The deficit can fall because exports are growing, or because imports are shrinking, or both. For example, a boom in manufacturing can reduce the deficit by pushing imported products out of the American market and feeding a surge in exports — the outcome the Trump administration wanted to engineer.
But the deficit can also fall because the pace of the American economy is slowing, making consumers less likely to buy imported goods and businesses less likely to invest in the United States. And that has been the situation in the United States, economists say.
“There is no evidence of those broader positive developments,” said Brad W. Setser, a senior fellow in international economics at the Council on Foreign Relations. “There is no growth in exports, and manufacturing is weak. So to the extent that tariffs have succeeded in bringing the trade deficit down, they have done so largely by reducing U.S. demand, not by raising U.S. production.”
Businesses are hesitant to invest when they are unsure of what’s ahead.
According to Ben Herzon, executive director of United States economics at Macroeconomic Advisers, a forecasting firm, research shows that the “level of investment spending recently has been about $100 billion lower that it would have had there been no uncertainty about trade policy.”
That suggests there is room for more investment if trade policy settles.
Tensions with China have eased with the signing of the Phase 1 pact. And this week, Mr. Trump signed the new North American trade agreement with Canada and Mexico into law. But tariffs remain on two-thirds of Chinese imports. At the same time, trade frictions with Europe over tariffs, airplane subsidies, digital taxes and the World Trade Organization have ratcheted up.
Also unsettling is the outbreak in China and spread of a mysterious and deadly virus that has the potential to rattle investors, and slow growth in Asia.
On the domestic front, Mr. Trump’s impeachment trial in the Senate and the coming presidential election add another large dose of political uncertainty.
No matter who becomes the Democrats’ nominee, “we’re likely to have two candidates with very different views on tax, regulatory and trade policy,” said Mr. Luzzetti of Deutsche Bank. “Businesses don’t know which direction that’s going to go in, so they may hold back on spending projects.”

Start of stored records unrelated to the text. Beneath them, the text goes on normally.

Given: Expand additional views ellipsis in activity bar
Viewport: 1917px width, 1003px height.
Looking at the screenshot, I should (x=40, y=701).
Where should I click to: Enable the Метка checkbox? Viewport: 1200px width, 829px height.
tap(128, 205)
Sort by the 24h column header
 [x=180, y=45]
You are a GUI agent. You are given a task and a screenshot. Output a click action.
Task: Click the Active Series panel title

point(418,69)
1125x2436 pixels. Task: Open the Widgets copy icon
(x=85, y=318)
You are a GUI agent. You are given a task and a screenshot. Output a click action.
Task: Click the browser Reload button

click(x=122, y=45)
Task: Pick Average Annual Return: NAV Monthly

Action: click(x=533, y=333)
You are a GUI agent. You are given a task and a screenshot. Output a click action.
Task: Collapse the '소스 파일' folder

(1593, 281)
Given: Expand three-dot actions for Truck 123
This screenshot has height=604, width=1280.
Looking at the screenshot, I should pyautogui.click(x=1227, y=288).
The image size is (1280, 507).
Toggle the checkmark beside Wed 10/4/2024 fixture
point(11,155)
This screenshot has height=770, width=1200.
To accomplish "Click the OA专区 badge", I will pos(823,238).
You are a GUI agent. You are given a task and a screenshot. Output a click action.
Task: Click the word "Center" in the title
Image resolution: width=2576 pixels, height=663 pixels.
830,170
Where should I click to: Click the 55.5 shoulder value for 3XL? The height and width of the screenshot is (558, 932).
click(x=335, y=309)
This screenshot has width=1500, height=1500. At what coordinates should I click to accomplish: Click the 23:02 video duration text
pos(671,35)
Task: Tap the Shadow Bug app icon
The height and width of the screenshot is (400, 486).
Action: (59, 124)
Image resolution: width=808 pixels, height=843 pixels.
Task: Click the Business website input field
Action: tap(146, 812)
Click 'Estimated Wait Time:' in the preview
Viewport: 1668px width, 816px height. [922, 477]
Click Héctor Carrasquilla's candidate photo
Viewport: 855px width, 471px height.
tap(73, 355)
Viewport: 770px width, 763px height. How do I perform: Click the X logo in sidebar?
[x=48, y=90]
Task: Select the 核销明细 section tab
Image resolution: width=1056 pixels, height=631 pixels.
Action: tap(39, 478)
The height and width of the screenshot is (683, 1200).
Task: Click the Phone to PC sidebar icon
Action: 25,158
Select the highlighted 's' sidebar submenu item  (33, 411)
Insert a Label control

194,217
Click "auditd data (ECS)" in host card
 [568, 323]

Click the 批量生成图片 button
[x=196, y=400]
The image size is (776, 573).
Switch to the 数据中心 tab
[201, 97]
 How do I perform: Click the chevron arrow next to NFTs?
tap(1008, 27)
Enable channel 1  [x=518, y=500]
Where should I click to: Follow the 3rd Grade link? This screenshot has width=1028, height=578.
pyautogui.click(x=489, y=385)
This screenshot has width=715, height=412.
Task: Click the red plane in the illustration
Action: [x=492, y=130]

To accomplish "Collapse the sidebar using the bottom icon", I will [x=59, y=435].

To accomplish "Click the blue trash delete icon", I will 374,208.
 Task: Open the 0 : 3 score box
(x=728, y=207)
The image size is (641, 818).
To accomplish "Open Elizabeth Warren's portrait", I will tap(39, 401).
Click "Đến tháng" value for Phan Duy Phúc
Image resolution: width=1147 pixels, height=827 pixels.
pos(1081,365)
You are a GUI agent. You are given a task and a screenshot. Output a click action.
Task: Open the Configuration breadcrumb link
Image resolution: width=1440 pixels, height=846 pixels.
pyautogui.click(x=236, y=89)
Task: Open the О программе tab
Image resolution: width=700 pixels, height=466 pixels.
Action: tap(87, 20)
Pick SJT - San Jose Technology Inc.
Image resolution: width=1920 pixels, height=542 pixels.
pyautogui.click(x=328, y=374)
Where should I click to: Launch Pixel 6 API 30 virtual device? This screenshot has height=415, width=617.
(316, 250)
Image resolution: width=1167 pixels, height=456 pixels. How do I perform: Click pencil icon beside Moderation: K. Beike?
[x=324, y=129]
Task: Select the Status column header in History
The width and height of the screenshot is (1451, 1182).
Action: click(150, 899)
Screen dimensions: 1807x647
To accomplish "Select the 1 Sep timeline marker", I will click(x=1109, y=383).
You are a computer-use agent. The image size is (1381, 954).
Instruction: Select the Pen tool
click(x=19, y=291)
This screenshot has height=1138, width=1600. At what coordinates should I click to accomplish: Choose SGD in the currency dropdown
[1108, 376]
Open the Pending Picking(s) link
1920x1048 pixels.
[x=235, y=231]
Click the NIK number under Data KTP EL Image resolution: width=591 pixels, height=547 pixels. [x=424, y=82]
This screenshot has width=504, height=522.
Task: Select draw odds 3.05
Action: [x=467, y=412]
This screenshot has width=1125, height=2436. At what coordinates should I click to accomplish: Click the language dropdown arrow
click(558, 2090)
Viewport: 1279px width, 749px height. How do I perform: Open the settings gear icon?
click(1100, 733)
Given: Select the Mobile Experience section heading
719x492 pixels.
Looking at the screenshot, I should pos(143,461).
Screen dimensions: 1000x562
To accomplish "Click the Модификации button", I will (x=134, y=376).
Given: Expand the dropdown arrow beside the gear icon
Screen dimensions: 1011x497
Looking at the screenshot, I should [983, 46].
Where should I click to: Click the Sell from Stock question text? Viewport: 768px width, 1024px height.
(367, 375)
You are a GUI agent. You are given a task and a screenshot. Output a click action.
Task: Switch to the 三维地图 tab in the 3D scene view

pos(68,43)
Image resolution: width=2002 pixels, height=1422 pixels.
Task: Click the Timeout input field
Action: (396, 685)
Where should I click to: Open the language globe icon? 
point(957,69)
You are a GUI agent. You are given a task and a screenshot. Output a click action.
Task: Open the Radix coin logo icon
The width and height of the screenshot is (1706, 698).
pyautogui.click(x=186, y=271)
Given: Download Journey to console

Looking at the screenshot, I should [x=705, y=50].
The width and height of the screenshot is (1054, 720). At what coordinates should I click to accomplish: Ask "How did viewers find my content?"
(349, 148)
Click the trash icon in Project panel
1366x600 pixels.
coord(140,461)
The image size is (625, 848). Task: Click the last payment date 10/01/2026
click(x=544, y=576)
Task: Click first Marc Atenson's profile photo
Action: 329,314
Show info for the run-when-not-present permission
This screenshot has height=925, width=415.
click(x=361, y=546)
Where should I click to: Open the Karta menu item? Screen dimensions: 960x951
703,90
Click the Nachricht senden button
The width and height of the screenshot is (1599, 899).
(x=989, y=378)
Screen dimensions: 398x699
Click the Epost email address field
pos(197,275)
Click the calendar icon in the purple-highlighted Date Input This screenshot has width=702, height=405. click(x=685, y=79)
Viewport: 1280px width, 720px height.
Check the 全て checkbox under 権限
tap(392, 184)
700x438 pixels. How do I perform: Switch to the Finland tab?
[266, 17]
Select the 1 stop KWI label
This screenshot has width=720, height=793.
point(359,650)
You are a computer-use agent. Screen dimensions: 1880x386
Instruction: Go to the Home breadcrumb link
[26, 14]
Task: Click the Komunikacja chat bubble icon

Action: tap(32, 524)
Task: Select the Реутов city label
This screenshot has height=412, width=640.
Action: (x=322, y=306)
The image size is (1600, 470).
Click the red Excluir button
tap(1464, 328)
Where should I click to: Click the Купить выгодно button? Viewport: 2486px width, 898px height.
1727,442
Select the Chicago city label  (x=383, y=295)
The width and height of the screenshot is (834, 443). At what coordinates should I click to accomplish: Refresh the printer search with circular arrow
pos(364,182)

Mr. Luzzetti said the volatility in the data because of trade and Boeing would make it hard to gauge the underlying growth dynamics until midyear.
Although wage growth and business investment have slacked off, consumers’ confidence in the economy has been unshaken. Optimism about the ease of finding a job helped fuel the rise in its most recent monthly measure of confidence, the Conference Board, a business research group, reported this week.
Consumer spending accounts for two-thirds of economic activity, and enthusiasm drives growth.
The growth, though, is not spread evenly. “The manufacturing and service sectors are telling two slightly different stories,” said Emily Weis, macro strategist at State Street Corporation, a large financial institution based in Boston.
While spending on services has remained strong, manufacturing in the United States has yet to revive, despite signs that it has stabilized abroad.
December was the fifth month in a row that the sector had declined. One large company, 3M, which makes Post-it notes and a wide range of other consumer and office products, announced this week that it was laying off 1,500 people globally.
“Manufacturing has generally underwhelmed in the U.S.,” Ms. Weis said.
The Commerce Department will revise the fourth-quarter results twice, as more data comes in.